After the section against the Cathari, Bonacursus transitioned to a discourse against a group called the Pasaggi (Adversus Haereticos Qui Pasaggi Nuncupantur, ibid, p 784). This was another name for the Passagini. He wrote an introduction and five chapters against them. Below we have an English translation of the introduction, which is a decent summary of their beliefs:

Not a few, but many know what are the errors of those who are called Pasagini, and how nefarious their belief and doctrine are. But because there are some who do not know them, it does not annoy me to write what I think of them, partly from precaution and for their salvation, and partly for their shame and confusion, in order that their foolishness might become more widely known, and that they might be the more condemned and despised of all. As we ought to know the good in order to do it, so likewise should we know the evil that we might shun it…Let those who are not yet acquainted with them, please note how perverse their belief and doctrine are. First, they teach that we should obey the law of Moses according to the letter– the Sabbath, and circumcision, and the legal precepts still being in force…Furthermore, to increase their error, they condemn and reject all the church Fathers, and the whole Roman church. But because they seek to base their errors upon the witness of the New Testament and the prophets, let us slay them with their own sword by the aid of the grace of Christ, as David once slew Goliath” (English from Andrews and Conradi, pp 547-548; Latin from Migne, PL 204:784-794).
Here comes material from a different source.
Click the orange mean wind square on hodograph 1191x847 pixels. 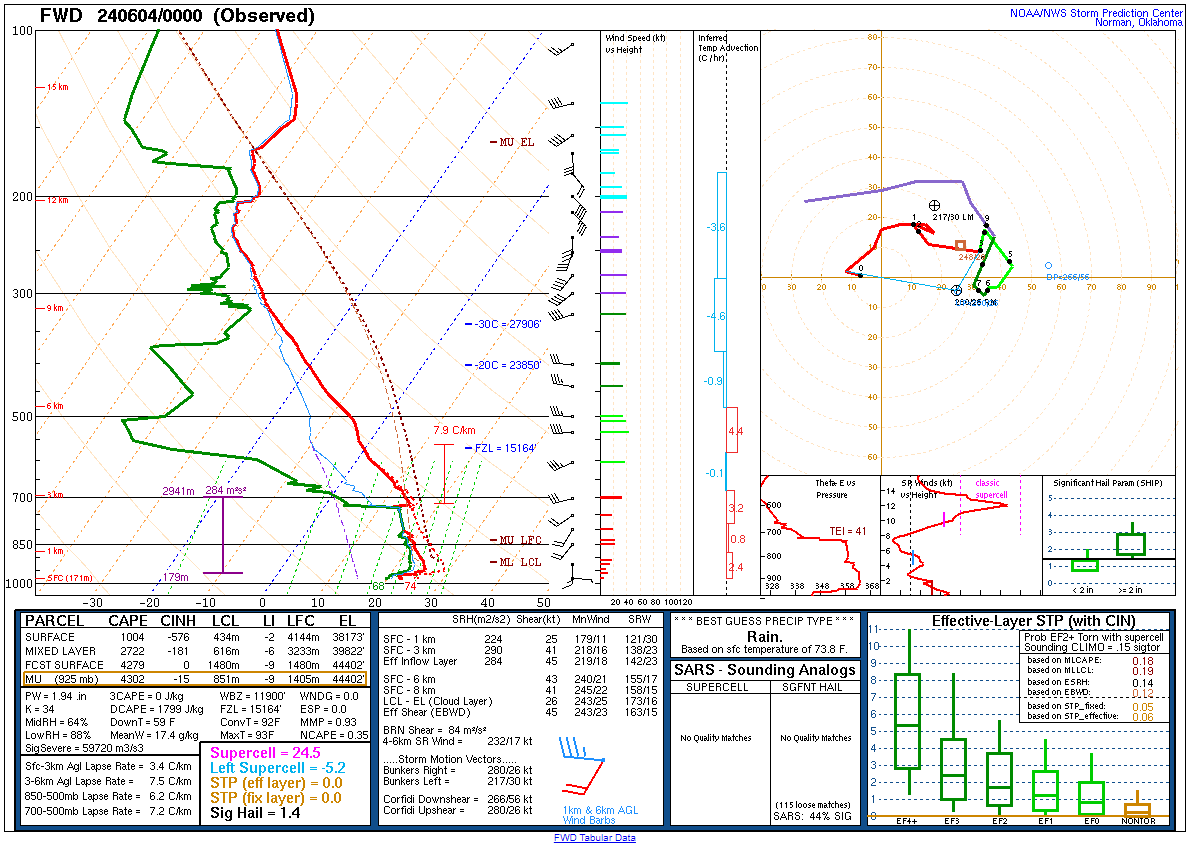(x=961, y=245)
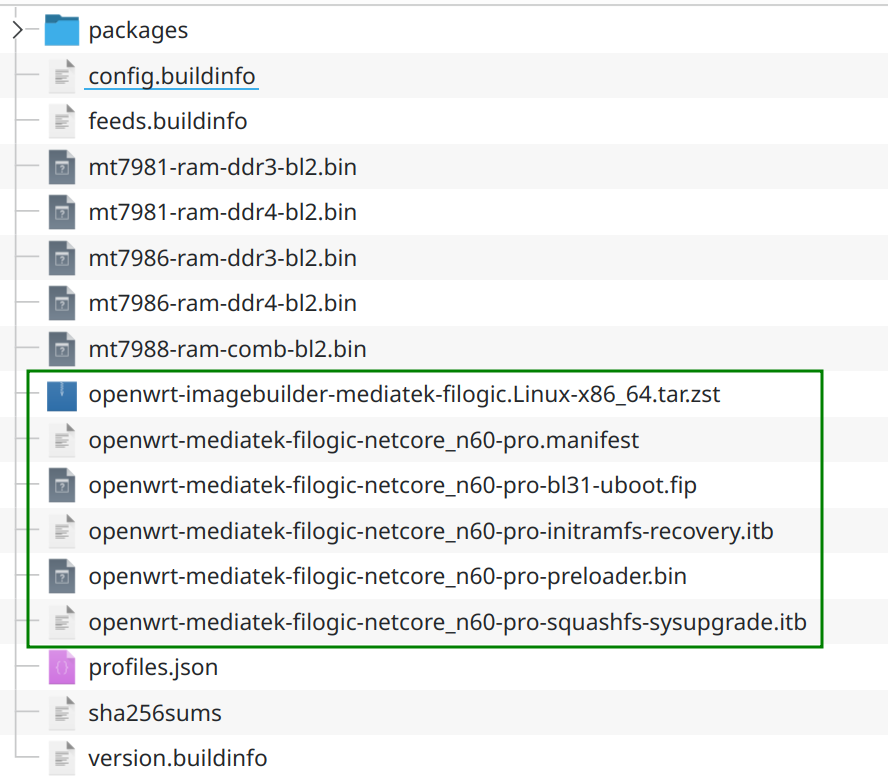Image resolution: width=888 pixels, height=781 pixels.
Task: Click the mt7981-ram-ddr3-bl2.bin binary icon
Action: click(62, 167)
In the introduction to this section, Bonacursus testified that many people knew about the Passagini. This may be one way for us to establish that the group had exposure to the broader population. In his discourse, we learn that they literally observed the Sabbath. They rejected all the church fathers and the entire institution of the Roman Church. They used the Law, prophets, and New Testament to affirm their beliefs.

Another primary source on this subject was written in Cremona, Lombardy. Summa contra haereticos was written about 1200 and is usually ascribed to Praepositinus of Cremona (original Latin documents compiled by Garvin and Corbett, The Summa Contra Haereticos by Praepositinus of Cremona). The main brunt of his writing is to refute the teachings and practices of the Cathars and the Passagini. He addressed each group separately.

Praepositinus wrote fourteen chapters about the Passagini. Among them, we learn that they believed that the entire law of God was still applicable, except sacrifices (chapter six). In chapter eight, we learn that they literally practiced the Sabbath.

We also learn that this group observed the Old Testament to the letter, including Sabbath, foods, and circumcision. Their basis for this belief was Matthew 5:17-20, Romans 3:31, and Romans 7:12-14. They believed that the law and the gospel were supposed to be simultaneously observed; they believed in both the decalogue and the faith of Christ.

In chapter nine of this work, Praepositinus described how they kept Passover literally on the fourteenth of Nissan. In chapter eleven, we learn that the Passagini declared the laws of catholic church null void and labeled them as human institutions not put in place by God based on Isaiah 29:13 (which says that the doctrines and commandments of men were worshiping God in vain). They viewed Catholic rules as null and void on the basis that no one could edit the Law of God or add to it and that no one should preach another gospel (using the verses Matthew 5:17, Gal. 1:4-7, and Rev. 22:18).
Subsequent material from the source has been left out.